This morning, I opened a book I’ve had on my Kindle for a while, Twelve Years a Slave, a memoir by Solomon Northrup an African American freeman, who was tricked into slavery for twelve years. As books go, this was a quick read for me as I am used to much more complex and nuanced history. However, a memoir is a memoir…one person’s accounting of his or her experiences over some finite period of time.
As I have not seen the movie, I have no idea if it follows he book’s story line, but think the book would make excellent reading for high school and above kids. Some have worried about the violence in the book, however, given the level of violence in modern culture, this book is tame.

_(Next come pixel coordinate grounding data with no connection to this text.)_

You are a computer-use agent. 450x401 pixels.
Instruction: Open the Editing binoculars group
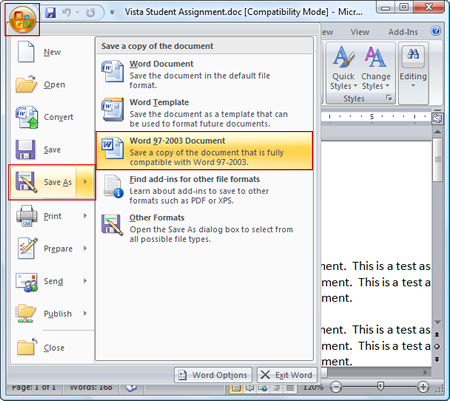click(x=413, y=68)
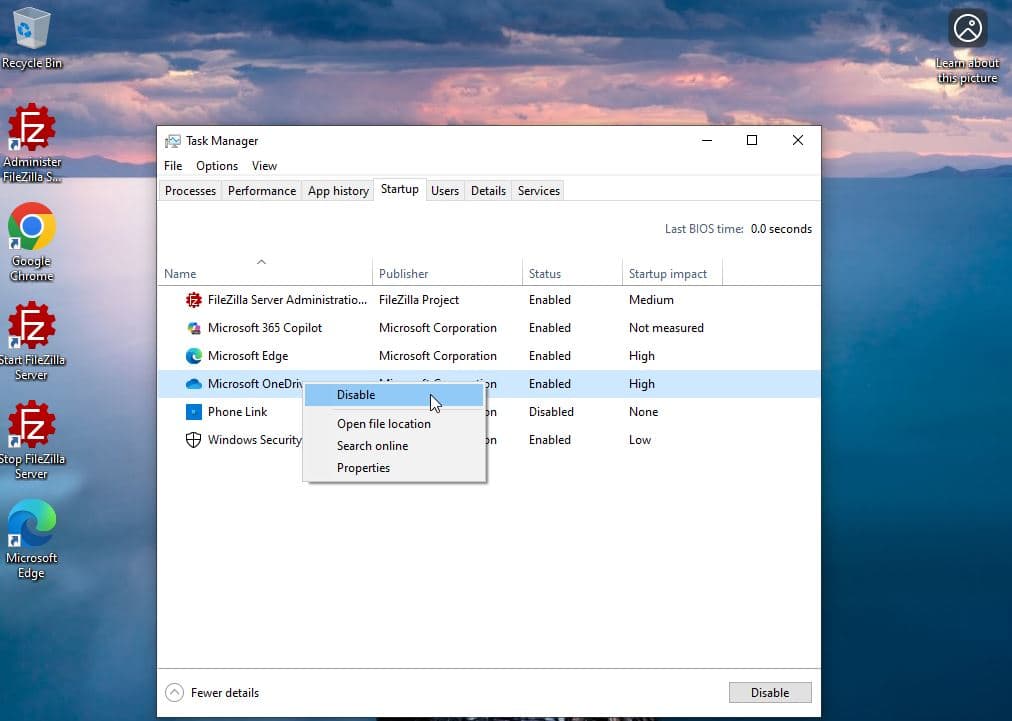
Task: Select the Microsoft 365 Copilot icon
Action: point(194,328)
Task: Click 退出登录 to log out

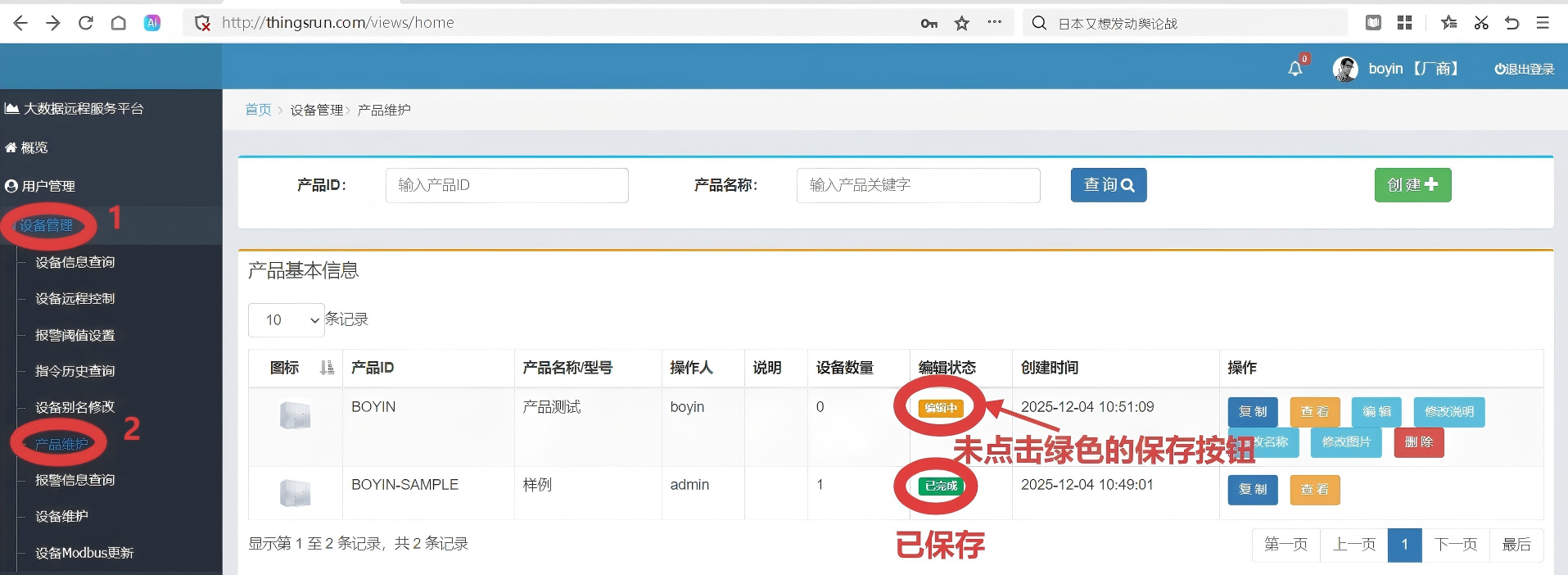Action: click(x=1524, y=70)
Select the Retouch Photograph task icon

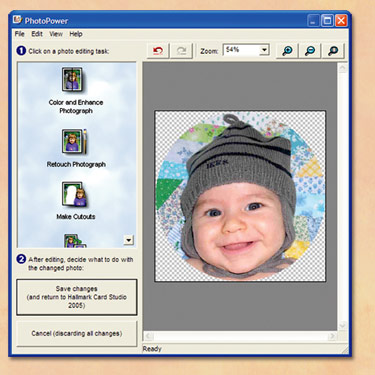tap(74, 141)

I found nothing in the book I had not already discovered reading US history of this period. The book caused a great deal of outrage at the time Northrup wrote it, and for good reasons.
Several things struck me:
1/ Mr. Northrup was better read than many people are today. He writes in the beautiful nineteenth century style reminiscent of Jane Austen, the Brontes or Gorge Elliot (Mary Ann Evans). Although he is not descriptive of interior psychology as Austen, his characterizations (appearances) of individuals is excellent down to the shades of skin and eye color. Moreover, he is very cognizant of his milieu and describes in great detail, food, clothing, flora and fauna as he is sent from Washington DC to Virginia and south to Louisiana and Texas.

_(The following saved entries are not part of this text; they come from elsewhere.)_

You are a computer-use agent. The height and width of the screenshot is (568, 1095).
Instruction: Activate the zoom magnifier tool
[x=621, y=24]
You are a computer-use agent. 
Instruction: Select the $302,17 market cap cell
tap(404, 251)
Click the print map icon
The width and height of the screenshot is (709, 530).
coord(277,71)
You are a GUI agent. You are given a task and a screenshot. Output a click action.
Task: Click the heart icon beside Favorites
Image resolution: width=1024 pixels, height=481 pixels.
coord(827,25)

2/ Mr Northrup appears to have survived his ordeal without undue anger towards Whites or fellow Blacks as a group. He thinks the peculiar institution of slavery is abominable, but has kind words for each person who helped him along the way. He also overcomes attacks by fellow slaves and even reports the whereabouts of some fugitive slaves (who attacked him) at one point.
3/ He is not a racist. He has great regard for his country and takes the words of Jefferson, whom he quotes, quite seriously … “We hold these truths to be self-evident, that all men are created equal and endowed by their creator with certain unalienable rights” …
4/ He is learned and quotes Wordsworth and other poets in his memoir. For example, speaking of a child who grows up to become a bully, he says, “the child is father of the man.”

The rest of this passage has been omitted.